Thinking about joining a Hante is easy but making the decision to commit can be tough. It’s the moment when you have to let off the clutch and engage the transmission. With a few deep breaths and a positive mental attitude anything is possible. Believe in yourself and trust the program—take that little leap and come see what you can do! Who knows, maybe you’ll even surprise yourself.
Marlin Sill, Hante Director
FEB. 9, 2017
There’s always that moment in class when you stare out the window and daydream, and sometimes you daydream about all the places you want to be that don’t involve that classroom. So what have you been daydreaming about this week? Maybe the sea kayaking you’ll do in Washington State, or is it the climbing you’ll do in Pisgah Forest? You might even space out imagining the rolling hills in Scotland. But don’t get too caught up, there’s a lot to do between now and then. You’ll find that school will have a lot more to offer you for your Hante than you think.
“School,” you ask, “Really?” Let’s take a look at geometry for a second. For those of you thinking of coming to the Outdoor Academy (or if you’ve just left) you’ll know that much of what you learn in the classroom can relate to our “real” outdoor world. Your first look at a map or shooting a bearing with a compass will show you the relation between the gridlines on the chalkboard and the elevation profiles of the ridge you’re hiking. Or the difference of just a few degrees can put you off your mark by miles if you don’t calculate your direction of travel correctly.

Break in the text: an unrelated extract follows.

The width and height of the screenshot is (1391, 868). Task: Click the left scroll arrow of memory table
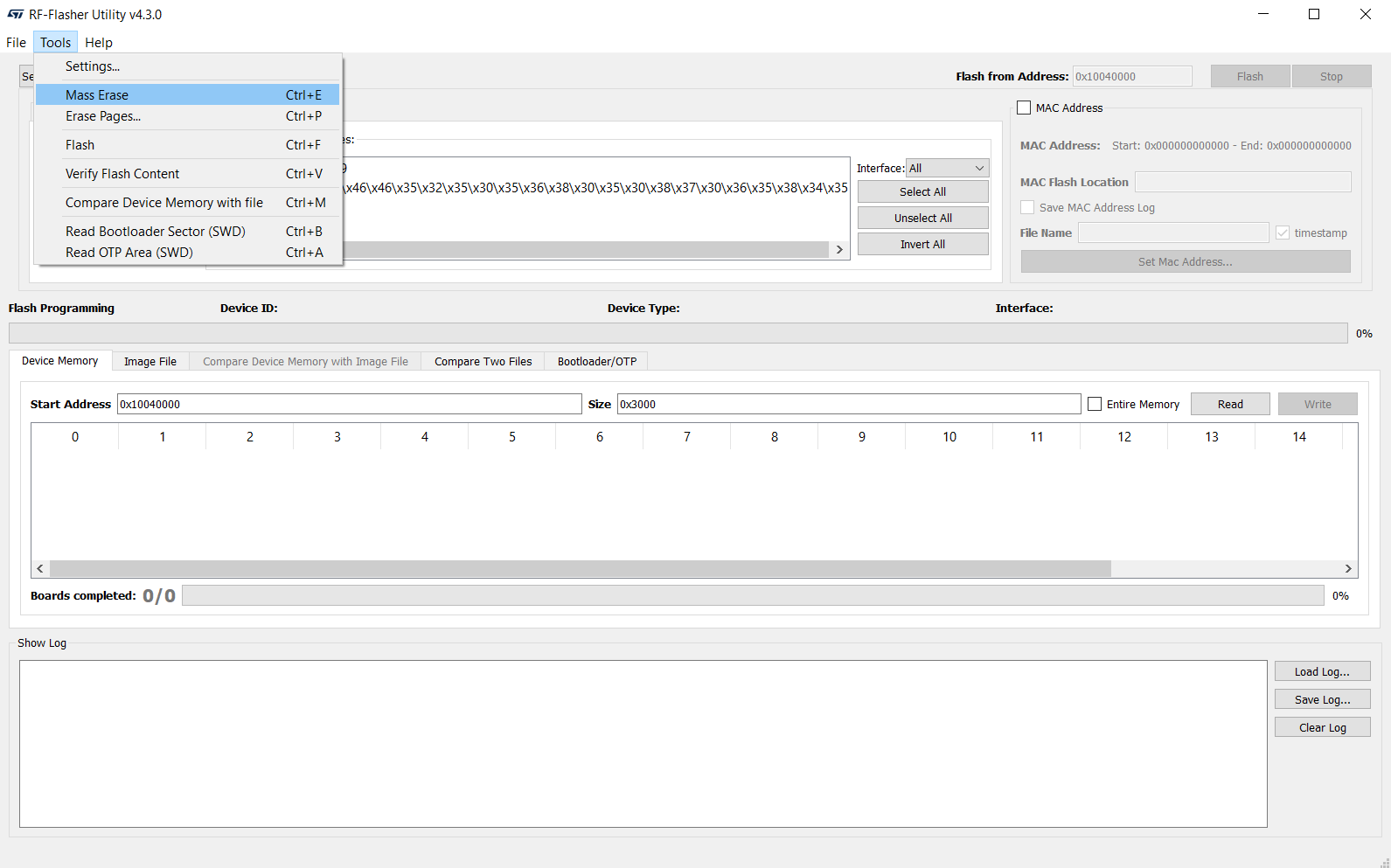pyautogui.click(x=40, y=568)
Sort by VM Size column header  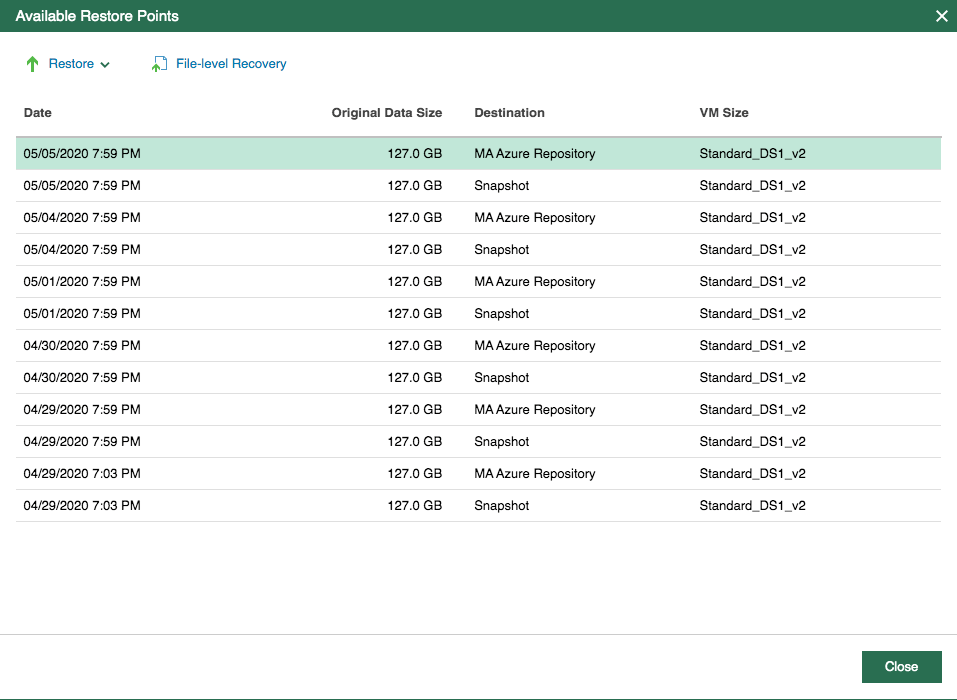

Still not sure what I’m tapping at? So maybe math isn’t your favorite, but what about literature or history? At some point in High School you may read the epic poem The Wallace, or your history teacher may show you excerpts of Braveheart. That’s a great time to perk up and learn the history of how, for over 800 years Scotland fought so hard for independence from the English. William Wallace stands as one of Scotland’s Iconic Knights who led many successful campaigns against the English before his defeat.
Don’t forget science and natural history though. Sea Kayaking in the San Juan Islands will expose you to a plethora of ocean flora and fauna. The area is teeming not just with marine life, but a veritable buffet for marine mammals like Orca Whales, Dolphins and Sea Otters. Just south on the Olympic Peninsula you’ll find a rainforest bursting with evergreen trees, mosses, and ferns. The valleys sheltered by the massive Olympic Range towering overhead. Where water meets earth, you find streams and rivers filled with Salmon who recently found their way back upstream after the Elwha Dam removal. Eagles and bears returned to the bank of the rivers to feast, all while you pass quietly and just beyond sight, enjoying the wild as it should be: un-caged and live.
It’s very difficult to appreciate the beauty and understand the complexity of our world without a backbone of knowledge to build from. Yes, many centuries ago we lived simply, walking the earth without much needed beyond our basic needs. Times have changed, and whether for the good or bad, we must adapt. Part of that process should be absorbing all the information you can. Consume every morsel of information, so that as you step out and walk through the landscapes you can connect in new and exciting ways.